Breakthrough in Alzheimer's Disease Prediction: IoMT-Driven Model Empowered with Transfer Learning and Explainable AI
Researchers from the Department of Computer Science have made a groundbreaking discovery in the field of Alzheimer's disease prediction using the Internet of Medical Things (IoMT). The study proposes an IoMT-driven Alzheimer's prediction framework that combines transfer learning with explainable AI, achieving 97.77% accuracy and outperforming several state-of-the-art methods. This breakthrough has the potential to support timely diagnosis, patient monitoring, and personalized interventions, positioning the framework as a practical candidate for integration into Healthcare 5.0 ecosystems.
Key Takeaways:
- The proposed IoMT-driven Alzheimer's prediction model achieved 97.77% accuracy, with a precision of 0.981, recall of 0.987, F1-score of 0.983, and specificity of 99.13%, outperforming several state-of-the-art methods.

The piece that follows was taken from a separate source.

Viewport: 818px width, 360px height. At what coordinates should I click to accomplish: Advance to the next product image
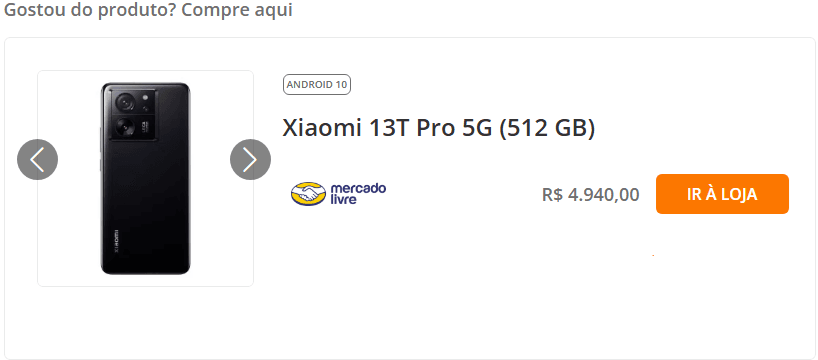250,160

- The study employed the publicly available Kaggle Alzheimer's MRI dataset, comprising 33,984 images across four classes (Non-Demented, Very Mild, Mild, and Moderate Demented).
- To address class imbalance, a Conditional Wasserstein GAN was applied for synthetic image generation and balanced sampling.

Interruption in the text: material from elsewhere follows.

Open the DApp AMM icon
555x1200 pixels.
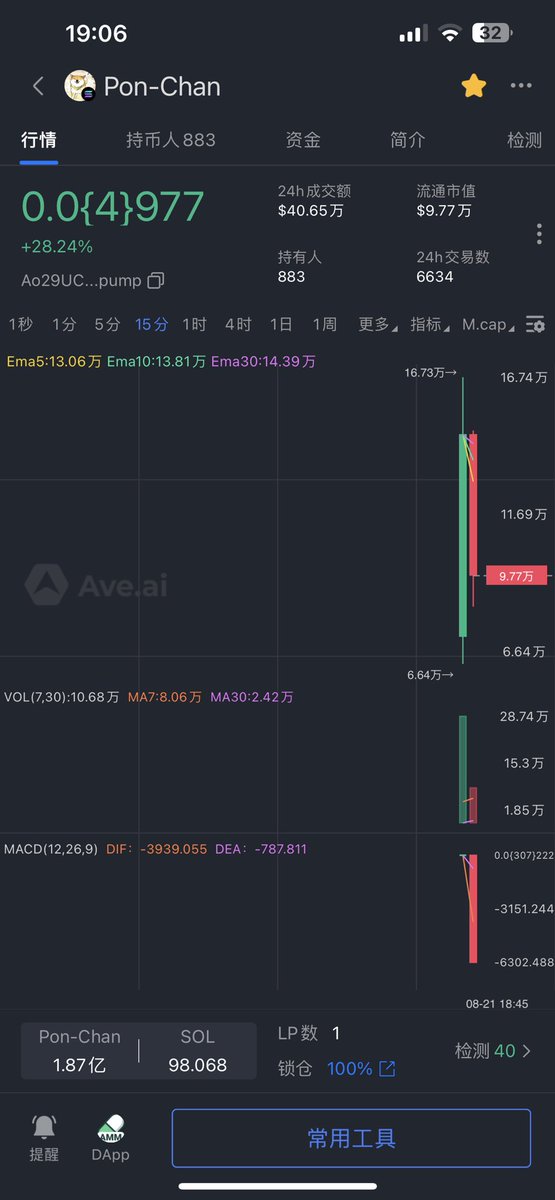111,1128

- The proposed framework ensures interpretability through Grad-CAM, SHAP, and LIME, highlighting clinically relevant brain regions such as the Hippocampus and ventricles.
- The study integrates IoMT-enabled data acquisition, transfer learning for efficient training, and multi-method XAI for transparency, demonstrating strong potential for early, accurate, and interpretable Alzheimer's staging.
Statistics:
- 97.77% accuracy achieved by the proposed IoMT-driven Alzheimer's prediction model
- 0.981 precision, 0.987 recall, 0.983 F1-score, and 99.13% specificity
- 33,984 images in the Kaggle Alzheimer's MRI dataset
- 4 classes (Non-Demented, Very Mild, Mild, and Moderate Demented) in the Kaggle Alzheimer's MRI dataset
- 15% class imbalance in the Kaggle Alzheimer's MRI dataset
Sources:
- IoMT driven Alzheimer's prediction model empowered with transfer learning and explainable AI approach in healthcare 5.0. Scientific Reports, 2025,15(1):1-21.
- NewsRx. Research Results from Department of Computer Science Update Knowledge of Alzheimer Disease (IoMT driven Alzheimer's prediction model empowered with transfer learning and explainable AI approach in healthcare 5.0). Health & Medicine Week. October 31, 2025; p 5534.